Divergence #5: Line Count vs. Completeness

The smallest implementation (Big Pickle, 410 lines) covered every prompt requirement. The largest (DeepSeek, 583 lines) added features beyond the prompt (blockquotes, language-tagged code blocks). Mimo (566 lines) also added UX extras (date-sorted index, short CLI flags).

Model Lines Extra features Missing features
Big Pickle 410 index.md collision handling No --output flag
DeepSeek 583 Blockquotes, lang tags, custom exceptions No --output flag
Mimo 2.5 566 --output/-o flags, date-sorted index No HTML escaping, no index.md handling

More code did not mean more completeness. Big Pickle was 30% smaller than DeepSeek but handled the index.md edge case that Mimo missed entirely.


Failure Case: Nemotron Ultra

The Nemotron Ultra folder is empty. Unlike the game experiment's Nemotron 3 Ultra, which at least captured an upstream timeout error message, this run produced nothing at all — no code, no error log, no artifact. This is a harder failure to diagnose and a reminder that generation reliability is a separate concern from generation quality.


Patterns Across Both Experiments

The game experiment (round 1) and the SSG experiment (round 2) share some common findings:

1. Surface compliance is the easy part

Every successful model in both experiments met the stated requirements. The divergences are in edge-case handling, subtle bugs, and architectural choices — not in whether the program runs.

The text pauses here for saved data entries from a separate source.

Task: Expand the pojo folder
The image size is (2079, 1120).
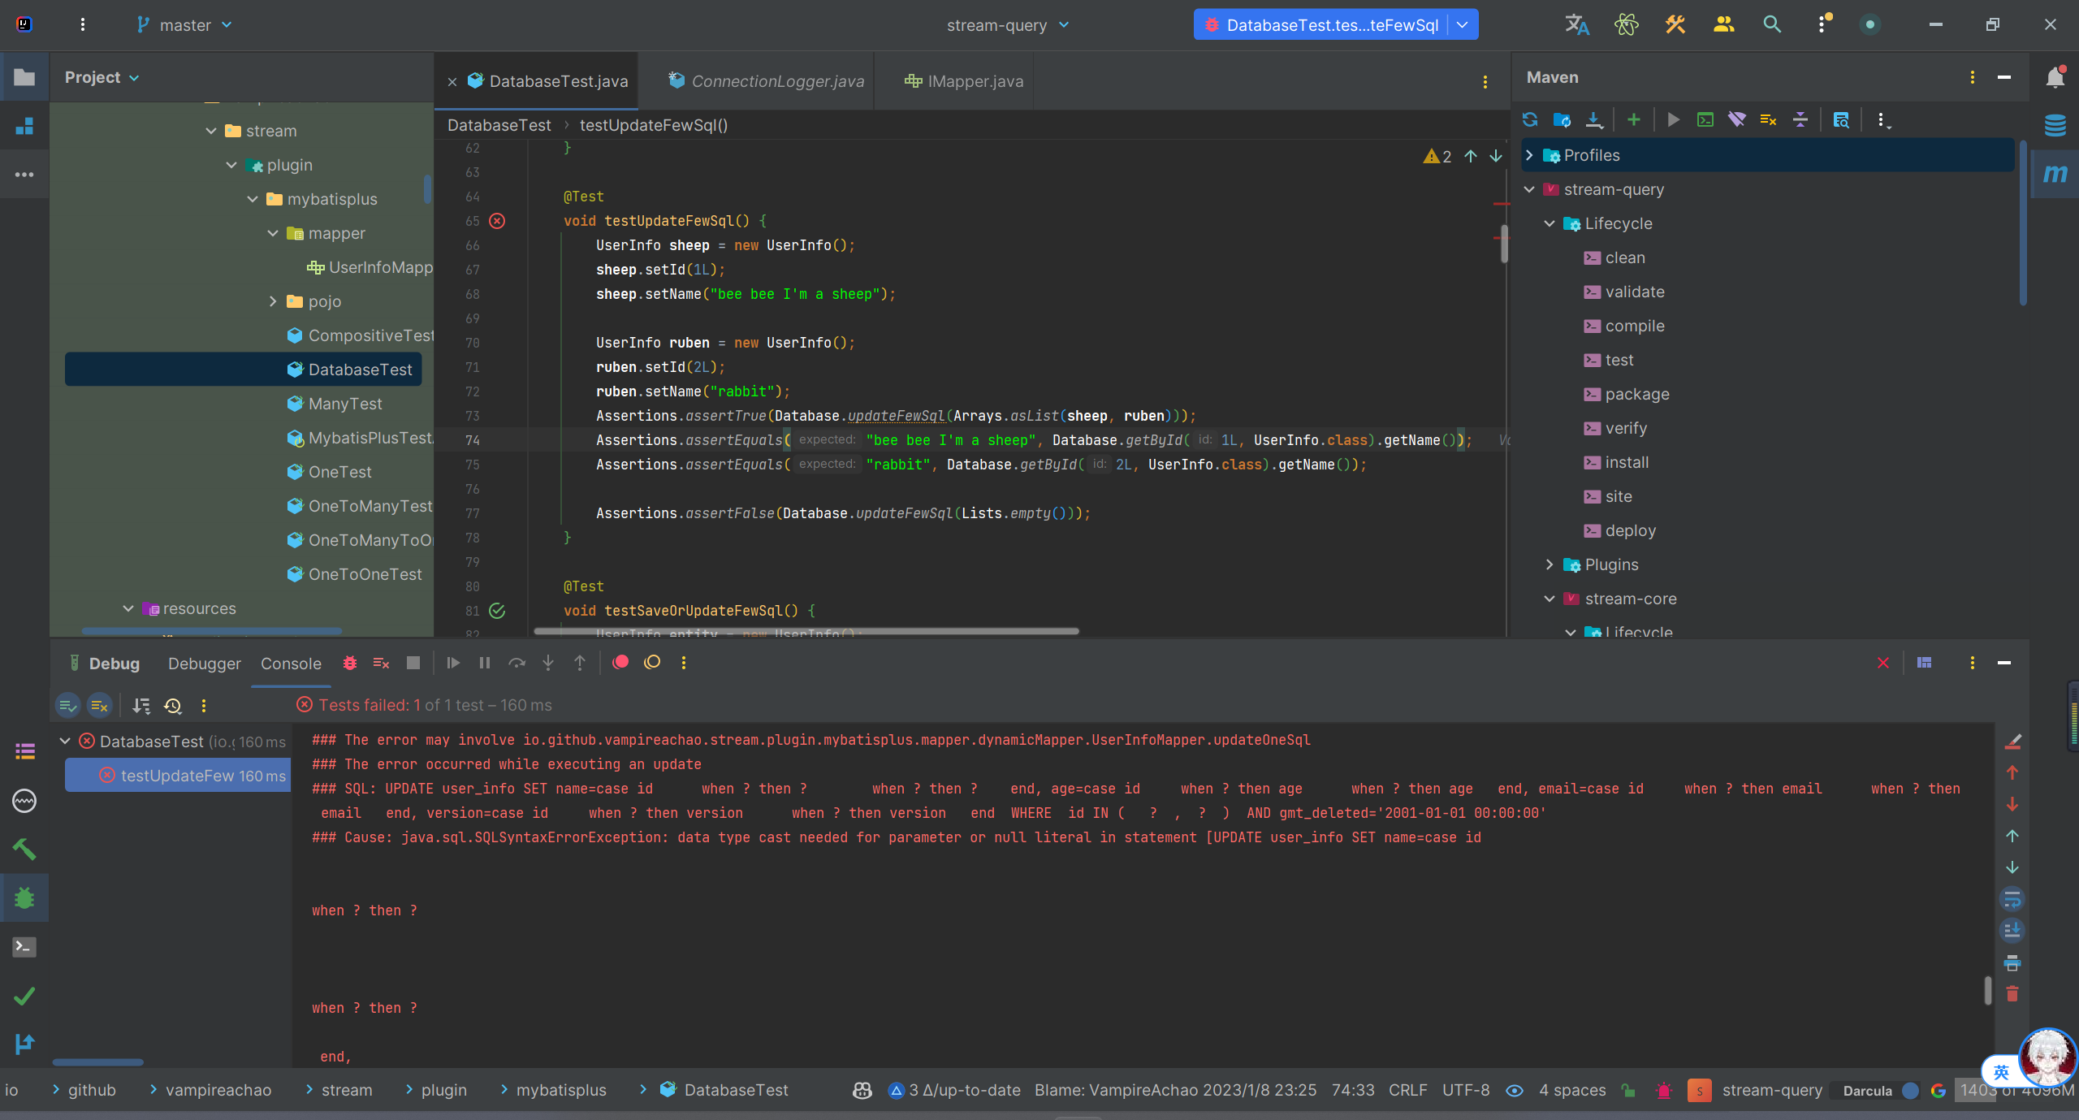Action: [x=273, y=301]
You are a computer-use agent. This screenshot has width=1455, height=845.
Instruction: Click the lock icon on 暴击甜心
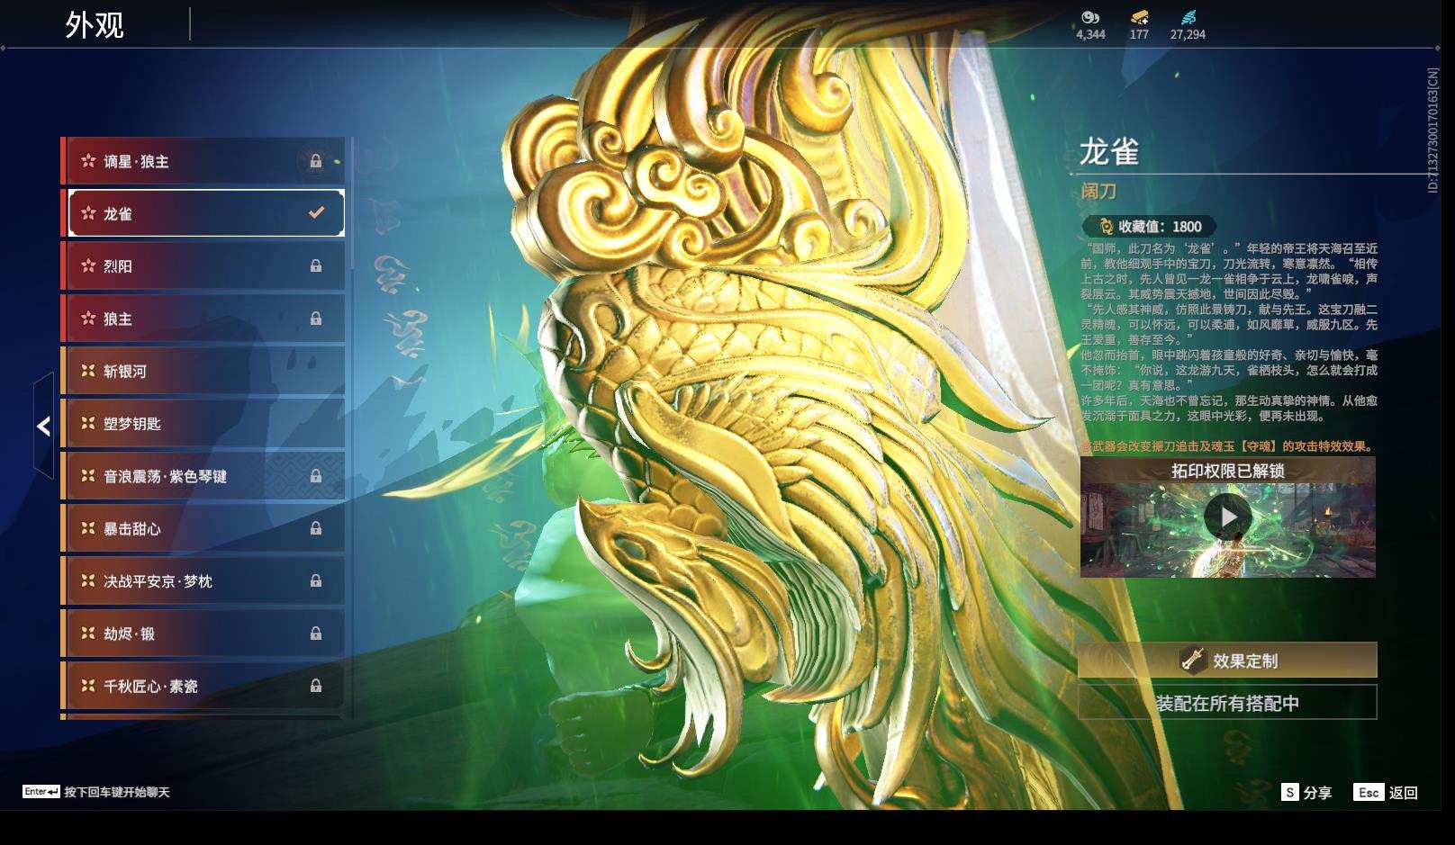coord(316,529)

2. Ambiguity drives divergence

The game prompt's "exactly 3 choices" was interpreted differently by every model. The SSG prompt's "output/ directory" got two interpretations. When a prompt leaves room for interpretation, models fill that room differently.

3. Security details are fragile

In the game experiment, Mimo 2.5 had hidden mutable global state that would cause bugs after repeated play. In the SSG experiment, Mimo 2.5 missed HTML escaping. These are both "works on first glance, fails under real use" defects.

4. Architecture ≠ correctness

The most architecturally clean implementation (Mimo 2.5's GameState/EventHandler/ChoiceGenerator/GameEngine separation in the game, DeepSeek's block-based pipeline in the SSG) also had the most subtle bugs. Clean code is not a guarantee of correct code.

5. Failures matter

Both experiments had a model that produced no output. These are not just null data points — they highlight reliability constraints in the generation pipeline itself.


Running the same experiment across two very different domains (a terminal game and a static site generator) reveals patterns that a single run couldn't. The same types of divergence — edge-case handling, architectural taste, security awareness — showed up in both.

The raw artifacts and full analysis are available at:

https://github.com/kotrats/same-prompt-multiple-local-models

The repo now contains both experiments with unedited model outputs, detailed comparison tables, architecture diagrams, and per-model observations. If you run your own experiments or have ideas for the next prompt to test, I'd love to hear about it.


All model outputs preserved as raw artifacts. No edits were made to any generated code. Analysis based on source inspection, syntax parsing, and functional testing.